** Materials provided **
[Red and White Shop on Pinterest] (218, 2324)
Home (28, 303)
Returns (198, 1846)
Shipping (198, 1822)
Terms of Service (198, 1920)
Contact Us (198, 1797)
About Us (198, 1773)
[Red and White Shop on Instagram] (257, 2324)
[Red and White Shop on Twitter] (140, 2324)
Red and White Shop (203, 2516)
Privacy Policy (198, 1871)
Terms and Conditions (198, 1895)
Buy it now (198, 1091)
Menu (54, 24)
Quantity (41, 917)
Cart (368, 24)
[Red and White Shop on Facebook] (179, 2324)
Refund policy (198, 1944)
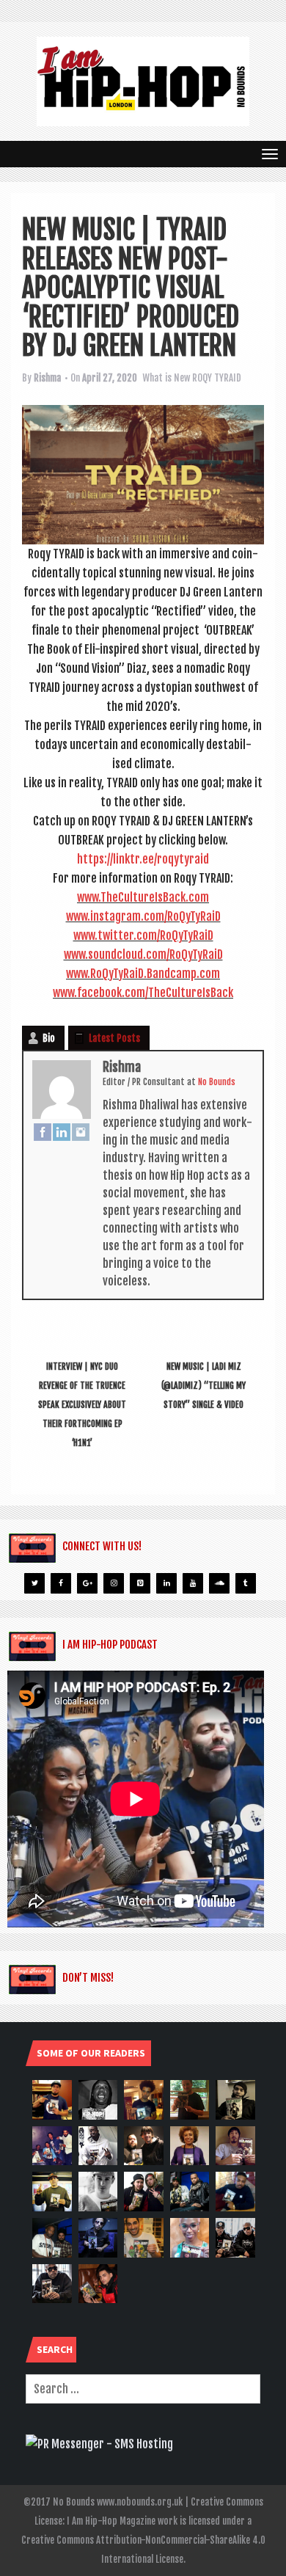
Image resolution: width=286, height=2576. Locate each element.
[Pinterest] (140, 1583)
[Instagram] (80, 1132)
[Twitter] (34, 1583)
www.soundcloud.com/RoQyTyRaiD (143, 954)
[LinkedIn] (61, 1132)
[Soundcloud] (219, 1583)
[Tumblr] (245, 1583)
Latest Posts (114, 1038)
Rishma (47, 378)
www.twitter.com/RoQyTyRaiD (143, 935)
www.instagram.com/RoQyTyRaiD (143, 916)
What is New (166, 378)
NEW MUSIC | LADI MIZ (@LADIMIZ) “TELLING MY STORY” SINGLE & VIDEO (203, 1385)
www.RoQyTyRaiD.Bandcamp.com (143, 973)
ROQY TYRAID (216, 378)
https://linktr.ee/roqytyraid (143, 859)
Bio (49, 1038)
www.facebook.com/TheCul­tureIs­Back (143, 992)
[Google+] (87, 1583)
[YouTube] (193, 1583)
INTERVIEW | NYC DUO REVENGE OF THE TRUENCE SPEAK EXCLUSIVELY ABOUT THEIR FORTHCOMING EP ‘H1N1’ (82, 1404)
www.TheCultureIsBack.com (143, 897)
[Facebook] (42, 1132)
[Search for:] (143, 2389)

** Exercise instructions **
Repeat the material exactly. Begin with its first line and end with the line that has "[Red and White Shop on Twitter] (140, 2324)".

** Response to the exercise **
[Red and White Shop on Pinterest] (218, 2324)
Home (28, 303)
Returns (198, 1846)
Shipping (198, 1822)
Terms of Service (198, 1920)
Contact Us (198, 1797)
About Us (198, 1773)
[Red and White Shop on Instagram] (257, 2324)
[Red and White Shop on Twitter] (140, 2324)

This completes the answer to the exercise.